Be sure to spend a lot of thought on how to make sure your friend understands everything going forward.  Otherwise you will be the bad guy when it all goes south one day because they did something really silly.  Make them participate in all the changes, maybe even do the changes under your direction.


----------



## Nicky3540 (Dec 30, 2019)

Believe me, I REALLY tried to get out of it. I wasn't kidding when I said I'm a reluctant Lr consultant.

I referred my acquaintance to the website that lists all the people with the  Lightroom ACE certification, and he contacted some of them, but couldn't find anyone who fit the bill. Frankly, I get asked fairly often to do this kind of thing, and I do it from time to time, but he's asking for more extensive changes than most people I've agreed to work with—AND he's on Windows. 

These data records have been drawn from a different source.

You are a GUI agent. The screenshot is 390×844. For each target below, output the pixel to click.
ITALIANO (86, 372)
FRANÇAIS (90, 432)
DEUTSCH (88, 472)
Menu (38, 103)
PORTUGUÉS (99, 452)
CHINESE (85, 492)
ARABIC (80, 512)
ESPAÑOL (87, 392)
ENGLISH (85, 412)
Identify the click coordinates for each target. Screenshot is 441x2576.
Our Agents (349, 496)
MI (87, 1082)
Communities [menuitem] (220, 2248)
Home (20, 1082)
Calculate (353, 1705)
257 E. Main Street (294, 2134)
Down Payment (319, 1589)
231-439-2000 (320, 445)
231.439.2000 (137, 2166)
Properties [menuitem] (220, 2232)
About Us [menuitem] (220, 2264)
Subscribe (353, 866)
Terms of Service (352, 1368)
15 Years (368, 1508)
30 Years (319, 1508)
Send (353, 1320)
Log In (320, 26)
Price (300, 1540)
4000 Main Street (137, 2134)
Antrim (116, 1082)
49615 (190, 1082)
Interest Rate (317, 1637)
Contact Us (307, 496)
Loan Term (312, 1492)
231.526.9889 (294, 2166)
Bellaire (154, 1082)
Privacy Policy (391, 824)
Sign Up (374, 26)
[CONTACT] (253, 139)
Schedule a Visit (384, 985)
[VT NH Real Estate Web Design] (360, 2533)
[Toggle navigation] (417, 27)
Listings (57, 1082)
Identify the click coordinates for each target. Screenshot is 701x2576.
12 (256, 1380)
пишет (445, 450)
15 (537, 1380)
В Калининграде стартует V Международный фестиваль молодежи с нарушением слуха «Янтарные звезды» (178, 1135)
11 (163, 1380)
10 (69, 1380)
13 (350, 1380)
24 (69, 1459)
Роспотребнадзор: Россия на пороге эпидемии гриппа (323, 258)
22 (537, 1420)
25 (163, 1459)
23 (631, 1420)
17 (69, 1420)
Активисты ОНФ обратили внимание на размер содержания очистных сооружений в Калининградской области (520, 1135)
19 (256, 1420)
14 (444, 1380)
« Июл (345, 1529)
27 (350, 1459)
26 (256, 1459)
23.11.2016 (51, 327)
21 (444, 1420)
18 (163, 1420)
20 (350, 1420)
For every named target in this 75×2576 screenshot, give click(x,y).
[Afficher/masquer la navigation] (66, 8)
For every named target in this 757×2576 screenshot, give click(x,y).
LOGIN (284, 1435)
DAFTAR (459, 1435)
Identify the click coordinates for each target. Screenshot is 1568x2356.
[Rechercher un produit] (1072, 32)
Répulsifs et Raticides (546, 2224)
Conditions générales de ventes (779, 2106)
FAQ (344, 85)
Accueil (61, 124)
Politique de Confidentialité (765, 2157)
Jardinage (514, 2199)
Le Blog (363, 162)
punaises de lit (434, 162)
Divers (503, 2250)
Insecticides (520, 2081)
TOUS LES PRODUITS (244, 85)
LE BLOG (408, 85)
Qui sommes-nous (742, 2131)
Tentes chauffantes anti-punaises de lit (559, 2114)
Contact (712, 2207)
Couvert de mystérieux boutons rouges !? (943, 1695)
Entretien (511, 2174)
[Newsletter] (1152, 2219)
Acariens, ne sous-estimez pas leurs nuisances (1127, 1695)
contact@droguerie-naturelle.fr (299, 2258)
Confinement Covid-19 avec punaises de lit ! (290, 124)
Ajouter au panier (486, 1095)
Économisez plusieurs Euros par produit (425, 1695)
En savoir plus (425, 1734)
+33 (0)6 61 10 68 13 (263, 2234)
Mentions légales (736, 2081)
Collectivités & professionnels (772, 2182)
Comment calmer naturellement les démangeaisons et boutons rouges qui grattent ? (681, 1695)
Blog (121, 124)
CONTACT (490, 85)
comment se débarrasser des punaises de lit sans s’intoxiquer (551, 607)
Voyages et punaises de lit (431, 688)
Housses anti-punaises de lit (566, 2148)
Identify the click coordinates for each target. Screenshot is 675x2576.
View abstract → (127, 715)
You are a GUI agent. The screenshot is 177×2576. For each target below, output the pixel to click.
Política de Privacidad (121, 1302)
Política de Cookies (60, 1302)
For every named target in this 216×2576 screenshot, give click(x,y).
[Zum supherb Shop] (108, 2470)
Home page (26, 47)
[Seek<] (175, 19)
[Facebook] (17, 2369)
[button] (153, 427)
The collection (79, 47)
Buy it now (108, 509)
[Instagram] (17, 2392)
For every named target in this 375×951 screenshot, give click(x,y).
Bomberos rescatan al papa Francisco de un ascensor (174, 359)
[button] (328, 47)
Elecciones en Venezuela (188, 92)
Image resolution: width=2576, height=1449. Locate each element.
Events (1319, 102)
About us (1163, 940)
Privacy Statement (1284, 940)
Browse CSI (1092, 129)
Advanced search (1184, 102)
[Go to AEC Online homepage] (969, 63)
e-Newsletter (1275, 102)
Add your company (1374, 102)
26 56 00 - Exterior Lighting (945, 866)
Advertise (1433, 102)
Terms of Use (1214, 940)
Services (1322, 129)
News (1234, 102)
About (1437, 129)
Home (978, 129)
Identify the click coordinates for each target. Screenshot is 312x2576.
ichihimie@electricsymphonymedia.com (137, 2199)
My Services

Even if I get all this right, another possible unfortunate outcome, which you point out, is that I may find I have an ONGOING support role. Not keen on that, either. I may have to (try to) make it clear that this is a one-time engagement. We'll see how that goes over.


----------



## Linwood Ferguson (Dec 30, 2019)

Nicky3540 said:


> I may have to (try to) make it clear that this is a one-time engagement. We'll see how that goes over.



Well, we've already determined how effectively you can say "no". 

I'll stick with my advice -- make your friend sit through every step, even consider having them do the steps.  Be more supervisor than worker.  Not just because it will be more painful, but because they may absorb more of what is happening.

Of course they may give up photography for fishing.  But Fishing can be fun too (Don't give any evidence you are good at fishing during this.)


----------



## Nicky3540 (Dec 30, 2019)

If he does take up fishing, and asks me to show him how to clean fish, I'll definitely draw the line there.


----------



## PhilBurton (Dec 30, 2019)

Nicky3540 said:


> Believe me, I REALLY tried to get out of it. I wasn't kidding when I said I'm a reluctant Lr consultant.
> 
> I referred my acquaintance to the website that lists all the people with the  Lightroom ACE certification, and he contacted some of them, but couldn't find anyone who fit the bill. Frankly, I get asked fairly often to do this kind of thing, and I do it from time to time, but he's asking for more extensive changes than most people I've agreed to work with—AND he's on Windows.
> 
> Even if I get all this right, another possible unfortunate outcome, which you point out, is that I may find I have an ONGOING support role. Not keen on that, either. I may have to (try to) make it clear that this is a one-time engagement. We'll see how that goes over.


Why not refer him to our own CalifDan?  Have him look at CalifDan's website and see how much more he knows than you (profess to ) know.  It's obvious from his posts that he is very knowledgeable about Lightroom, and he already has experience as a LR consultant.  He won't be able to fault you on the recommendation.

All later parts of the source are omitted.